By. Andrew Scrivo
Anytime of year, the answer will be the same, layers.
Our number one concern as guides is the safety and comfort of our clients. If you dress appropriately you are going to have a better, safer time out on the water.
You will want to have with you a minimum of three layers for your top and bottom: a base (keeps skin dry), an insulating (warms/retains heat), and a protective layer (keeps you dry on the outside). For your bottoms, your protective layer will most likely be waders. Now, depending on the time of year, your comfort level with different temperature ranges and the advice of your guide, you may need to make adjustments, such as bringing double or thicker insulating layers.
For the purpose of this article I will just give you the basic recipe for comfort and safety: Base, insulate, protect for your top and bottom. It should also be noted that a hat, to prevent heat loss through your head and gloves, to keep those all-important fishing fingers warm, are recommended any time of year.
Even on a half-day trip, 4-5 hours out in the elements is plenty long enough for hypothermia to set in, and in Alaska, that includes mid summer. So, the most important thing to consider on any outdoor excursion is your clothing (shelter).

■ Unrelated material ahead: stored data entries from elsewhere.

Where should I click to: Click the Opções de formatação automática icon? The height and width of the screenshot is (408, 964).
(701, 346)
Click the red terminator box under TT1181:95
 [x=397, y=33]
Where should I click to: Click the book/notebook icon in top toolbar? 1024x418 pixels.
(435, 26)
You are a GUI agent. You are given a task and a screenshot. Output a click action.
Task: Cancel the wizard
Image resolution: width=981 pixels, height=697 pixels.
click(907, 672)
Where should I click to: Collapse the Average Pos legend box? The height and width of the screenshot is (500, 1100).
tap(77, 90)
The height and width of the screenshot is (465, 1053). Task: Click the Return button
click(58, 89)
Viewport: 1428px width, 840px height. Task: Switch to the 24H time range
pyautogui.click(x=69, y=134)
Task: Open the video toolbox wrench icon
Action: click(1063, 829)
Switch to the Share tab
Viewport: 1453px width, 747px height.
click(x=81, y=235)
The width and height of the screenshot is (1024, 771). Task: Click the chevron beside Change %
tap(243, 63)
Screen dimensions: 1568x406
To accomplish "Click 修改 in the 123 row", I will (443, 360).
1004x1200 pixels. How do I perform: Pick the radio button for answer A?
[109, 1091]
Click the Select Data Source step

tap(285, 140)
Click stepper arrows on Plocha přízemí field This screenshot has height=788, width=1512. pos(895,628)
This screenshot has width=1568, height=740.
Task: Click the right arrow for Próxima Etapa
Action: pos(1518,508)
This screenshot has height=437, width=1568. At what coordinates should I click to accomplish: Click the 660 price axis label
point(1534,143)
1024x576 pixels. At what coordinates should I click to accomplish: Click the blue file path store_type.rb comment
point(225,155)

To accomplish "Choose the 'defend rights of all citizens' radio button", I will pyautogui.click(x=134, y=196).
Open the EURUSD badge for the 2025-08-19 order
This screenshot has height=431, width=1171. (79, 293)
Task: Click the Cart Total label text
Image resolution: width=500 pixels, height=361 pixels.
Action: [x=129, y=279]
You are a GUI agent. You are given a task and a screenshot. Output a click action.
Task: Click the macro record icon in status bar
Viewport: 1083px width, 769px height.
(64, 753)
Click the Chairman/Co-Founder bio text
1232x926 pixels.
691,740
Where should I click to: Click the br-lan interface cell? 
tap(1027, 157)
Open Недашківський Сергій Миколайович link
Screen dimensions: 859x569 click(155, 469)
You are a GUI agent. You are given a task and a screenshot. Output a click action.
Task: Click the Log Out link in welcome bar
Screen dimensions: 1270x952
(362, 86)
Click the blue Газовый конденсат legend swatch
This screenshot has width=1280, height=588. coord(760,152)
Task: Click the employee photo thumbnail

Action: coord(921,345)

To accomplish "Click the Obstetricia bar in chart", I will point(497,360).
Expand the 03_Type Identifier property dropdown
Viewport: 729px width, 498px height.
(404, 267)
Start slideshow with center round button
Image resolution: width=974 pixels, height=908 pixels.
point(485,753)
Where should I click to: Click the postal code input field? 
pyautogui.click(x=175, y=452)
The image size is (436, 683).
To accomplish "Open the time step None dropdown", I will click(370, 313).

Clothing should be layered so that thermoregulation (keeping your core body temp at 98.6) can be achieved by using zippers or buttons on your core or by shedding or adding layers, as needed. The last thing you want to do is get wet in the wrong gear and then not be able to regulate your body temp. The effects of hypothermia begin to set in after a core temperature drop of just 3 degrees, and this will happen 25 times faster if your skin is wet.
Let’s say you are on a hike-in fishing adventure with DFG. The first thing is: we will never hike in our waders, even if they’re “breathable.” That is a recipe for disaster, especially because the same parts of you inside the waders that will be soaked in sweat when you reach the fishing grounds are the same parts of you that will be in the water all day while you’re fishing.
Instead, when you start your hike be aware of your body and as soon as you start to sweat, either unzip or shed a layer. Trust me, taking the time to stay dry on the trail is well worth the comfort later on. You will get more fishing time in if you’re dry and comfortable.
When we get to the fishing grounds, unless you’re actively sweating, you will want to layer up again before you start to feel chilled. Some days once you get that chill, it can be really hard to shake. Also, snacking during the day will be a huge help and a quick bite before we get those waders on is the perfect time to do so.
Okay, we’ve eaten a snack and layered back up. Those stocking foot, breathable waders offer little protection from the icy waters of Alaska; yes, even in summer. I have found the best combination of clothing under mine is a nice well-fitted pair of synthetic base layer bottoms (tights, almost) and then, for my insulating layer, a pair of fleece wading pants, which come in several thicknesses. On my feet I wear Merino wool liners (thinner socks) and depending on the temperature outside another pair of thicker socks once I am wading. Another key if it is cold enough that you feel you need that second pair of socks, you should make sure that they aren’t too thick or bulky; if so you will be compressing them in the booties of your waders, both slowing circulation and counteracting most of their insulating ability. In short, if your socks are too thick, they’ll actually make your feet colder and more numb than without. I should note here that if you’re a foot sweater, and you know who you are, you should change into dry socks after the hike and before slipping into your waders (this is a must if you’re wearing cotton). Once you have those waders on, you will not want to take them off.
Hat? Gloves? These are the last pieces to the puzzle. Now, if you decide you don’t need them now, pack any layers you aren’t wearing into your dry bag and take it with you in your float tube. You will be more likely to put those on if you don’t have to come back to shore for them, especially when you’re catching fish! So bring them with you.
Let’s face it, sometimes when you’re having fun in a group it is hard to admit that you’re uncomfortable, especially when you’re afraid it might ruin or shorten the trip for everyone. I promise, it won’t and the earlier you realize that you’re getting cold, the better. Communicating with your guide is extremely important. I guess the point here is: Don’t be stubborn. The elements in Alaska, or anywhere, are nothing to be toyed with. Being smart and safe about your clothing, your first line of defense against the elements, will set the stage for a great day of fishing.
Going on a multi-day excursion with DFG?
Ask your guide how many sets of clothes to bring and any additional gear that you will need.
*It should be noted that both Dan and Andrew at DFG will be constantly assessing clients’ comfort levels and looking for the signs and symptoms of the beginning stages of hypothermia. Also, it is DragonFly Fishing Guides’ policy to carry extra sets of dry, quality clothing and other survival equipment in the case of an emergency on all trips. All guides at DFG also maintain certifications and trainings in: first aid, CPR, cold-water immersion, and hypothermia.
Andrew’s Daily Layers:
TIP: Hands getting cold or stiff? Andrew asks all of his clients to touch their pinky finger to their thumb of the same hand multiple times per day. Can’t do it? You’re losing dexterity and it is time to take a break, eat a snack and warm those extremities!